:: PROBLEM DESCRIPTION ::
Word for word, reproduce each entry.

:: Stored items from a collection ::

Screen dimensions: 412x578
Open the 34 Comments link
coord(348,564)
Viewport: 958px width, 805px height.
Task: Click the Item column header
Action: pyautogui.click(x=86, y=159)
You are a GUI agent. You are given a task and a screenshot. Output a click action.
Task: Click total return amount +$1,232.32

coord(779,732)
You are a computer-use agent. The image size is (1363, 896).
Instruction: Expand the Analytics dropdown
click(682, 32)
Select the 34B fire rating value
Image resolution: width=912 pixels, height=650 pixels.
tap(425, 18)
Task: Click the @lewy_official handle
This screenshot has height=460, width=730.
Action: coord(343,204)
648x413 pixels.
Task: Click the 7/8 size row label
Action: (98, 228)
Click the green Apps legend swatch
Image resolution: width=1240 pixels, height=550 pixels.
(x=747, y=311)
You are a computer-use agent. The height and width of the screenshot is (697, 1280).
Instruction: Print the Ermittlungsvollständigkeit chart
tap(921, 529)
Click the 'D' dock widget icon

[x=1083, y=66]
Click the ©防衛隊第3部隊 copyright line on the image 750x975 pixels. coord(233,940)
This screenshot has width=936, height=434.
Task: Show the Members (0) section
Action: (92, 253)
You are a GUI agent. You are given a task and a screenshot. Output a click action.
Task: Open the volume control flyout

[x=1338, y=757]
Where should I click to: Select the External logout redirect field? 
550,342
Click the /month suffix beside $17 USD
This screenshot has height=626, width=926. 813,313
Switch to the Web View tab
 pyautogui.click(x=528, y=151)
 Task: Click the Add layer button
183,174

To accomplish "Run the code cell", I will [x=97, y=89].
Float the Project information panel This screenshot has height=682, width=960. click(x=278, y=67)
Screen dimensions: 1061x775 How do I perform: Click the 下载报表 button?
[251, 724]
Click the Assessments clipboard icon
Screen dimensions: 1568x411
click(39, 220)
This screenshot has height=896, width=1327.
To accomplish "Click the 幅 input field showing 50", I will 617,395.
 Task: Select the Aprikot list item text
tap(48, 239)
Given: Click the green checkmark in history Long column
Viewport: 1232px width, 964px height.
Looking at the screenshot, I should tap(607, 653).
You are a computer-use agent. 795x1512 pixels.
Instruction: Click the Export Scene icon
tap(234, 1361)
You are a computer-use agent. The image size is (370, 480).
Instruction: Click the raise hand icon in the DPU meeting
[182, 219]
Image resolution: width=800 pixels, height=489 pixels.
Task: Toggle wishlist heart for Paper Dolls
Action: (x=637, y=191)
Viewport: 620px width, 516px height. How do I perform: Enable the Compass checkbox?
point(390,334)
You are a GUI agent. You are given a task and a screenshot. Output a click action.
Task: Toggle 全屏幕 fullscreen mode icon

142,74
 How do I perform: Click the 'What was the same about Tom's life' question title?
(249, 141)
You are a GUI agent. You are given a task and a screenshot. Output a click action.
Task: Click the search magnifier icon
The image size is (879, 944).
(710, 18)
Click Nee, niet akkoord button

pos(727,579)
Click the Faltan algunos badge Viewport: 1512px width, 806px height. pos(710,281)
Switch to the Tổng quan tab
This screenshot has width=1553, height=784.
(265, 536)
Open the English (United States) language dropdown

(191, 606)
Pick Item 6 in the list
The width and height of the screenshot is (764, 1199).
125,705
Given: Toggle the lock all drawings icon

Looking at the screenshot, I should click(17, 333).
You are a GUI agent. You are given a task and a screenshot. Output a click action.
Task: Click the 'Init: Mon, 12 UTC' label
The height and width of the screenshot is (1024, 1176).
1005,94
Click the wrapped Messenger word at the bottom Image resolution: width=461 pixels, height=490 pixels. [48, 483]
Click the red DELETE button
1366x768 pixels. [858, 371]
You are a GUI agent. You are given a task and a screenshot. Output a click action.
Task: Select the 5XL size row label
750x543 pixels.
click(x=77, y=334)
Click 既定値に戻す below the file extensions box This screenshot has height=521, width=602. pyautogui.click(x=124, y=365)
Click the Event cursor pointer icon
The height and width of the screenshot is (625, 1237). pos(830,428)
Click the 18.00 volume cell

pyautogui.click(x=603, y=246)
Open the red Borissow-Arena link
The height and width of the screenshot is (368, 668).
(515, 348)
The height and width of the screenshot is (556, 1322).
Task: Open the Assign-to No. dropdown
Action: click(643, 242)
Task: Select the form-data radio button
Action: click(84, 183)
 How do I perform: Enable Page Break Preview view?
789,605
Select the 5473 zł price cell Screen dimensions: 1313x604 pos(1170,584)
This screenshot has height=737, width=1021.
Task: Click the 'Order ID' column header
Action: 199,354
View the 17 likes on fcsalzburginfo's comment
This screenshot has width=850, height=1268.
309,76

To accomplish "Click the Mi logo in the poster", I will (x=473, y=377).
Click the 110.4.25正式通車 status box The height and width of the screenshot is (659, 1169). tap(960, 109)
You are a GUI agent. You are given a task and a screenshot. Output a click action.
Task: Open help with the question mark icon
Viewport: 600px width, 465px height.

:: EXERCISE OUTPUT ::
Screen dimensions: 412x578
Open the 34 Comments link
coord(348,564)
Viewport: 958px width, 805px height.
Task: Click the Item column header
Action: pyautogui.click(x=86, y=159)
You are a GUI agent. You are given a task and a screenshot. Output a click action.
Task: Click total return amount +$1,232.32

coord(779,732)
You are a computer-use agent. The image size is (1363, 896).
Instruction: Expand the Analytics dropdown
click(682, 32)
Select the 34B fire rating value
Image resolution: width=912 pixels, height=650 pixels.
tap(425, 18)
Task: Click the @lewy_official handle
This screenshot has height=460, width=730.
Action: coord(343,204)
648x413 pixels.
Task: Click the 7/8 size row label
Action: (98, 228)
Click the green Apps legend swatch
Image resolution: width=1240 pixels, height=550 pixels.
(x=747, y=311)
You are a computer-use agent. The height and width of the screenshot is (697, 1280).
Instruction: Print the Ermittlungsvollständigkeit chart
tap(921, 529)
Click the 'D' dock widget icon

[x=1083, y=66]
Click the ©防衛隊第3部隊 copyright line on the image 750x975 pixels. coord(233,940)
This screenshot has width=936, height=434.
Task: Show the Members (0) section
Action: (92, 253)
You are a GUI agent. You are given a task and a screenshot. Output a click action.
Task: Open the volume control flyout

[x=1338, y=757]
Where should I click to: Select the External logout redirect field? 
550,342
Click the /month suffix beside $17 USD
This screenshot has height=626, width=926. 813,313
Switch to the Web View tab
 pyautogui.click(x=528, y=151)
 Task: Click the Add layer button
183,174

To accomplish "Run the code cell", I will [x=97, y=89].
Float the Project information panel This screenshot has height=682, width=960. click(x=278, y=67)
Screen dimensions: 1061x775 How do I perform: Click the 下载报表 button?
[251, 724]
Click the Assessments clipboard icon
Screen dimensions: 1568x411
click(39, 220)
This screenshot has height=896, width=1327.
To accomplish "Click the 幅 input field showing 50", I will 617,395.
 Task: Select the Aprikot list item text
tap(48, 239)
Given: Click the green checkmark in history Long column
Viewport: 1232px width, 964px height.
Looking at the screenshot, I should tap(607, 653).
You are a computer-use agent. 795x1512 pixels.
Instruction: Click the Export Scene icon
tap(234, 1361)
You are a computer-use agent. The image size is (370, 480).
Instruction: Click the raise hand icon in the DPU meeting
[182, 219]
Image resolution: width=800 pixels, height=489 pixels.
Task: Toggle wishlist heart for Paper Dolls
Action: (x=637, y=191)
Viewport: 620px width, 516px height. How do I perform: Enable the Compass checkbox?
point(390,334)
You are a GUI agent. You are given a task and a screenshot. Output a click action.
Task: Toggle 全屏幕 fullscreen mode icon

142,74
 How do I perform: Click the 'What was the same about Tom's life' question title?
(249, 141)
You are a GUI agent. You are given a task and a screenshot. Output a click action.
Task: Click the search magnifier icon
The image size is (879, 944).
(710, 18)
Click Nee, niet akkoord button

pos(727,579)
Click the Faltan algunos badge Viewport: 1512px width, 806px height. pos(710,281)
Switch to the Tổng quan tab
This screenshot has width=1553, height=784.
(265, 536)
Open the English (United States) language dropdown

(191, 606)
Pick Item 6 in the list
The width and height of the screenshot is (764, 1199).
125,705
Given: Toggle the lock all drawings icon

Looking at the screenshot, I should click(17, 333).
You are a GUI agent. You are given a task and a screenshot. Output a click action.
Task: Click the 'Init: Mon, 12 UTC' label
The height and width of the screenshot is (1024, 1176).
1005,94
Click the wrapped Messenger word at the bottom Image resolution: width=461 pixels, height=490 pixels. [48, 483]
Click the red DELETE button
1366x768 pixels. [858, 371]
You are a GUI agent. You are given a task and a screenshot. Output a click action.
Task: Select the 5XL size row label
750x543 pixels.
click(x=77, y=334)
Click 既定値に戻す below the file extensions box This screenshot has height=521, width=602. pyautogui.click(x=124, y=365)
Click the Event cursor pointer icon
The height and width of the screenshot is (625, 1237). pos(830,428)
Click the 18.00 volume cell

pyautogui.click(x=603, y=246)
Open the red Borissow-Arena link
The height and width of the screenshot is (368, 668).
(515, 348)
The height and width of the screenshot is (556, 1322).
Task: Open the Assign-to No. dropdown
Action: click(643, 242)
Task: Select the form-data radio button
Action: click(84, 183)
 How do I perform: Enable Page Break Preview view?
789,605
Select the 5473 zł price cell Screen dimensions: 1313x604 pos(1170,584)
This screenshot has height=737, width=1021.
Task: Click the 'Order ID' column header
Action: 199,354
View the 17 likes on fcsalzburginfo's comment
This screenshot has width=850, height=1268.
309,76

To accomplish "Click the Mi logo in the poster", I will (x=473, y=377).
Click the 110.4.25正式通車 status box The height and width of the screenshot is (659, 1169). tap(960, 109)
You are a GUI agent. You are given a task and a screenshot. Output a click action.
Task: Open help with the question mark icon
Viewport: 600px width, 465px height.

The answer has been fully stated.